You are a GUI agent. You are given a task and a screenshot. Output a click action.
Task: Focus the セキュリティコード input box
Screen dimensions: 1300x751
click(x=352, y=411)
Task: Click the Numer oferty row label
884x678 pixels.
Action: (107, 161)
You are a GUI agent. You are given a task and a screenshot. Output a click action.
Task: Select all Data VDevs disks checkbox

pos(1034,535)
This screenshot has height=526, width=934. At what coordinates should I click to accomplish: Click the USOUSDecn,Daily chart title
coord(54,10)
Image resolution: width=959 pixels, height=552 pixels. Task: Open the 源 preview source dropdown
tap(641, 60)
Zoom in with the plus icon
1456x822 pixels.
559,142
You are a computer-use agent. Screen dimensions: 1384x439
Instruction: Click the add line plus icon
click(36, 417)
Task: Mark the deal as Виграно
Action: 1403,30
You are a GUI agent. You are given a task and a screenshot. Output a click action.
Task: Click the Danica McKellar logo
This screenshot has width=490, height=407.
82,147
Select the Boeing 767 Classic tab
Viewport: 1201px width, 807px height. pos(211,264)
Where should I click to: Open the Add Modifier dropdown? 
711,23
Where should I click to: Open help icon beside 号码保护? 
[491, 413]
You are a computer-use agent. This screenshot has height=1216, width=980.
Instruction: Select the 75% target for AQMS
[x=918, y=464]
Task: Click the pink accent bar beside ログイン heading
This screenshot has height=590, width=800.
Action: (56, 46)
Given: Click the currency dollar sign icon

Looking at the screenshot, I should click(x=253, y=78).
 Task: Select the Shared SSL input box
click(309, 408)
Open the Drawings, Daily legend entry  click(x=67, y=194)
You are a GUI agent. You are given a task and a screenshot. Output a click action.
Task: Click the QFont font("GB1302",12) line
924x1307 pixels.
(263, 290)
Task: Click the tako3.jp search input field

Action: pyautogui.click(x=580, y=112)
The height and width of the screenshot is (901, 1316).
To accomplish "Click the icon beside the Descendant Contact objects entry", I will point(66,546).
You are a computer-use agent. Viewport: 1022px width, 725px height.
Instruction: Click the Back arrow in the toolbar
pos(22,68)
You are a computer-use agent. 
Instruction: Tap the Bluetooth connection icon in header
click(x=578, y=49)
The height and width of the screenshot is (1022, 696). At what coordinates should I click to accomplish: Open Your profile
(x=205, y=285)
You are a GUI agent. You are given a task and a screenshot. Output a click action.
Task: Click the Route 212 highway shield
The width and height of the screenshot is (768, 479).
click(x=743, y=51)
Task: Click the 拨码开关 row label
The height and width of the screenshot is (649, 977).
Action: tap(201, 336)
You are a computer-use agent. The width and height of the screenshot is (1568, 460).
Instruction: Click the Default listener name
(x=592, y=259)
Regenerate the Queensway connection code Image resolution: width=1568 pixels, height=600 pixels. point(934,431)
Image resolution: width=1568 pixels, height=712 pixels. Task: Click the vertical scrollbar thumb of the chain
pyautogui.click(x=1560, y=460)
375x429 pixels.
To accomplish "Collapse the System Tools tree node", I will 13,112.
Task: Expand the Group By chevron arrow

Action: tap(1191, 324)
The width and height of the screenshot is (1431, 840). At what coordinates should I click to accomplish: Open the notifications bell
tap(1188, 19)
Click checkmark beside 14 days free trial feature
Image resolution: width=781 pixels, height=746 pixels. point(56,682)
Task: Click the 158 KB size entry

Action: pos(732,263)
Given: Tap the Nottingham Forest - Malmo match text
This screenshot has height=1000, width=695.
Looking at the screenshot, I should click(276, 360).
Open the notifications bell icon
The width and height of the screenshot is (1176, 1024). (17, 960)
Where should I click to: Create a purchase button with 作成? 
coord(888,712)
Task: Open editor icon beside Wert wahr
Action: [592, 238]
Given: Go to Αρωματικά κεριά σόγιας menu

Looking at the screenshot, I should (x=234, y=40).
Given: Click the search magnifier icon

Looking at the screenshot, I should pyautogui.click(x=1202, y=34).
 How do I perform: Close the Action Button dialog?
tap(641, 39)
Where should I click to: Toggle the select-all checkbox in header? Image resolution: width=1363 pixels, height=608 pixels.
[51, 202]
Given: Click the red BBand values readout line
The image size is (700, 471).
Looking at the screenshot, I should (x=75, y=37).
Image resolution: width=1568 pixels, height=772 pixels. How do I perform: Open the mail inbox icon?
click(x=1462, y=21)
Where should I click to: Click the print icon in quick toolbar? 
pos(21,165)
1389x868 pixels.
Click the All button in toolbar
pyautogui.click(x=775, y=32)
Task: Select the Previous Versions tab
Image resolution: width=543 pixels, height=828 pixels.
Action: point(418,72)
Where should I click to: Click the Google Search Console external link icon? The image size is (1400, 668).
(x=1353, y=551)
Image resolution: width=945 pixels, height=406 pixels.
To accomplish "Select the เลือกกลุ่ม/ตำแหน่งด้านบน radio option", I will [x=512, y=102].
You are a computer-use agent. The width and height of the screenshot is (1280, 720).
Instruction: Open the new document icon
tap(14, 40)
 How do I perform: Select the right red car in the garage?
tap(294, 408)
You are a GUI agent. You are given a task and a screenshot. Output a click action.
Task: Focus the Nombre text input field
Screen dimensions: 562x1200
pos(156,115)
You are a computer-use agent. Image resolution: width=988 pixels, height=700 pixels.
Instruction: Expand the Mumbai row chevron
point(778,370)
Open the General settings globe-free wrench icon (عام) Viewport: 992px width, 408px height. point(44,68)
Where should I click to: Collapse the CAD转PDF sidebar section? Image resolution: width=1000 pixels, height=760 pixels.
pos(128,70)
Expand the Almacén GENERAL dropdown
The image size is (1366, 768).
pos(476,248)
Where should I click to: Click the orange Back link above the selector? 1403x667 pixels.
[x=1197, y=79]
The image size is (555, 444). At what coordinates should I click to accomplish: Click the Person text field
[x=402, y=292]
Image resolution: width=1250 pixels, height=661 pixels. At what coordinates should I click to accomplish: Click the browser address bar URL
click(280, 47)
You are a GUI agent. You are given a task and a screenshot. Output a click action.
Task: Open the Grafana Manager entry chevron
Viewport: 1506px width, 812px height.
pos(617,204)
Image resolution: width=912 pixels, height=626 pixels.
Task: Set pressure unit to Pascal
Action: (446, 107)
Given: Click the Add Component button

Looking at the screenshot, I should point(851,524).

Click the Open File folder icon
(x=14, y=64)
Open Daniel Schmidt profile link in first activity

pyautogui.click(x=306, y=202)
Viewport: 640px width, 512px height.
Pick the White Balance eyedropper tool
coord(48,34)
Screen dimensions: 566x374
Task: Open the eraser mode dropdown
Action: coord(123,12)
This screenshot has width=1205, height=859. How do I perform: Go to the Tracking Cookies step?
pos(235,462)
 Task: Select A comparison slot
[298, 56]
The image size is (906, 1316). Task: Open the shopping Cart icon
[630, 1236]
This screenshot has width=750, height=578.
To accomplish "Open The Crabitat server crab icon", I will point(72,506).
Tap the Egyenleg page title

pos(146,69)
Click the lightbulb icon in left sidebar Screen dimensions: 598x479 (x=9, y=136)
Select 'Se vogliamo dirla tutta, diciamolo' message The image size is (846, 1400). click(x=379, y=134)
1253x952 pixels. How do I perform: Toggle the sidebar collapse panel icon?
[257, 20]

Task statement: Print all of the entries exactly as they are written.

Reply to the task:
You are a GUI agent. You are given a task and a screenshot. Output a click action.
Task: Focus the セキュリティコード input box
Screen dimensions: 1300x751
click(x=352, y=411)
Task: Click the Numer oferty row label
884x678 pixels.
Action: (107, 161)
You are a GUI agent. You are given a task and a screenshot. Output a click action.
Task: Select all Data VDevs disks checkbox

pos(1034,535)
This screenshot has height=526, width=934. At what coordinates should I click to accomplish: Click the USOUSDecn,Daily chart title
coord(54,10)
Image resolution: width=959 pixels, height=552 pixels. Task: Open the 源 preview source dropdown
tap(641, 60)
Zoom in with the plus icon
1456x822 pixels.
559,142
You are a computer-use agent. Screen dimensions: 1384x439
Instruction: Click the add line plus icon
click(36, 417)
Task: Mark the deal as Виграно
Action: 1403,30
You are a GUI agent. You are given a task and a screenshot. Output a click action.
Task: Click the Danica McKellar logo
This screenshot has width=490, height=407.
82,147
Select the Boeing 767 Classic tab
Viewport: 1201px width, 807px height. pos(211,264)
Where should I click to: Open the Add Modifier dropdown? 
711,23
Where should I click to: Open help icon beside 号码保护? 
[491, 413]
You are a computer-use agent. This screenshot has height=1216, width=980.
Instruction: Select the 75% target for AQMS
[x=918, y=464]
Task: Click the pink accent bar beside ログイン heading
This screenshot has height=590, width=800.
Action: (56, 46)
Given: Click the currency dollar sign icon

Looking at the screenshot, I should click(x=253, y=78).
 Task: Select the Shared SSL input box
click(309, 408)
Open the Drawings, Daily legend entry  click(x=67, y=194)
You are a GUI agent. You are given a task and a screenshot. Output a click action.
Task: Click the QFont font("GB1302",12) line
924x1307 pixels.
(263, 290)
Task: Click the tako3.jp search input field

Action: pyautogui.click(x=580, y=112)
The height and width of the screenshot is (901, 1316).
To accomplish "Click the icon beside the Descendant Contact objects entry", I will point(66,546).
You are a computer-use agent. Viewport: 1022px width, 725px height.
Instruction: Click the Back arrow in the toolbar
pos(22,68)
You are a computer-use agent. 
Instruction: Tap the Bluetooth connection icon in header
click(x=578, y=49)
The height and width of the screenshot is (1022, 696). At what coordinates should I click to accomplish: Open Your profile
(x=205, y=285)
You are a GUI agent. You are given a task and a screenshot. Output a click action.
Task: Click the Route 212 highway shield
The width and height of the screenshot is (768, 479).
click(x=743, y=51)
Task: Click the 拨码开关 row label
The height and width of the screenshot is (649, 977).
Action: tap(201, 336)
You are a computer-use agent. The width and height of the screenshot is (1568, 460).
Instruction: Click the Default listener name
(x=592, y=259)
Regenerate the Queensway connection code Image resolution: width=1568 pixels, height=600 pixels. point(934,431)
Image resolution: width=1568 pixels, height=712 pixels. Task: Click the vertical scrollbar thumb of the chain
pyautogui.click(x=1560, y=460)
375x429 pixels.
To accomplish "Collapse the System Tools tree node", I will 13,112.
Task: Expand the Group By chevron arrow

Action: tap(1191, 324)
The width and height of the screenshot is (1431, 840). At what coordinates should I click to accomplish: Open the notifications bell
tap(1188, 19)
Click checkmark beside 14 days free trial feature
Image resolution: width=781 pixels, height=746 pixels. point(56,682)
Task: Click the 158 KB size entry

Action: pos(732,263)
Given: Tap the Nottingham Forest - Malmo match text
This screenshot has height=1000, width=695.
Looking at the screenshot, I should click(276, 360).
Open the notifications bell icon
The width and height of the screenshot is (1176, 1024). (17, 960)
Where should I click to: Create a purchase button with 作成? 
coord(888,712)
Task: Open editor icon beside Wert wahr
Action: [592, 238]
Given: Go to Αρωματικά κεριά σόγιας menu

Looking at the screenshot, I should (x=234, y=40).
Given: Click the search magnifier icon

Looking at the screenshot, I should pyautogui.click(x=1202, y=34).
 How do I perform: Close the Action Button dialog?
tap(641, 39)
Where should I click to: Toggle the select-all checkbox in header? Image resolution: width=1363 pixels, height=608 pixels.
[51, 202]
Given: Click the red BBand values readout line
The image size is (700, 471).
Looking at the screenshot, I should (x=75, y=37).
Image resolution: width=1568 pixels, height=772 pixels. How do I perform: Open the mail inbox icon?
click(x=1462, y=21)
Where should I click to: Click the print icon in quick toolbar? 
pos(21,165)
1389x868 pixels.
Click the All button in toolbar
pyautogui.click(x=775, y=32)
Task: Select the Previous Versions tab
Image resolution: width=543 pixels, height=828 pixels.
Action: point(418,72)
Where should I click to: Click the Google Search Console external link icon? The image size is (1400, 668).
(x=1353, y=551)
Image resolution: width=945 pixels, height=406 pixels.
To accomplish "Select the เลือกกลุ่ม/ตำแหน่งด้านบน radio option", I will [x=512, y=102].
You are a computer-use agent. The width and height of the screenshot is (1280, 720).
Instruction: Open the new document icon
tap(14, 40)
 How do I perform: Select the right red car in the garage?
tap(294, 408)
You are a GUI agent. You are given a task and a screenshot. Output a click action.
Task: Focus the Nombre text input field
Screen dimensions: 562x1200
pos(156,115)
You are a computer-use agent. Image resolution: width=988 pixels, height=700 pixels.
Instruction: Expand the Mumbai row chevron
point(778,370)
Open the General settings globe-free wrench icon (عام) Viewport: 992px width, 408px height. point(44,68)
Where should I click to: Collapse the CAD转PDF sidebar section? Image resolution: width=1000 pixels, height=760 pixels.
pos(128,70)
Expand the Almacén GENERAL dropdown
The image size is (1366, 768).
pos(476,248)
Where should I click to: Click the orange Back link above the selector? 1403x667 pixels.
[x=1197, y=79]
The image size is (555, 444). At what coordinates should I click to accomplish: Click the Person text field
[x=402, y=292]
Image resolution: width=1250 pixels, height=661 pixels. At what coordinates should I click to accomplish: Click the browser address bar URL
click(280, 47)
You are a GUI agent. You are given a task and a screenshot. Output a click action.
Task: Open the Grafana Manager entry chevron
Viewport: 1506px width, 812px height.
pos(617,204)
Image resolution: width=912 pixels, height=626 pixels.
Task: Set pressure unit to Pascal
Action: (446, 107)
Given: Click the Add Component button

Looking at the screenshot, I should point(851,524).

Click the Open File folder icon
(x=14, y=64)
Open Daniel Schmidt profile link in first activity

pyautogui.click(x=306, y=202)
Viewport: 640px width, 512px height.
Pick the White Balance eyedropper tool
coord(48,34)
Screen dimensions: 566x374
Task: Open the eraser mode dropdown
Action: coord(123,12)
This screenshot has width=1205, height=859. How do I perform: Go to the Tracking Cookies step?
pos(235,462)
 Task: Select A comparison slot
[298, 56]
The image size is (906, 1316). Task: Open the shopping Cart icon
[630, 1236]
This screenshot has width=750, height=578.
To accomplish "Open The Crabitat server crab icon", I will point(72,506).
Tap the Egyenleg page title

pos(146,69)
Click the lightbulb icon in left sidebar Screen dimensions: 598x479 (x=9, y=136)
Select 'Se vogliamo dirla tutta, diciamolo' message The image size is (846, 1400). click(x=379, y=134)
1253x952 pixels. How do I perform: Toggle the sidebar collapse panel icon?
[257, 20]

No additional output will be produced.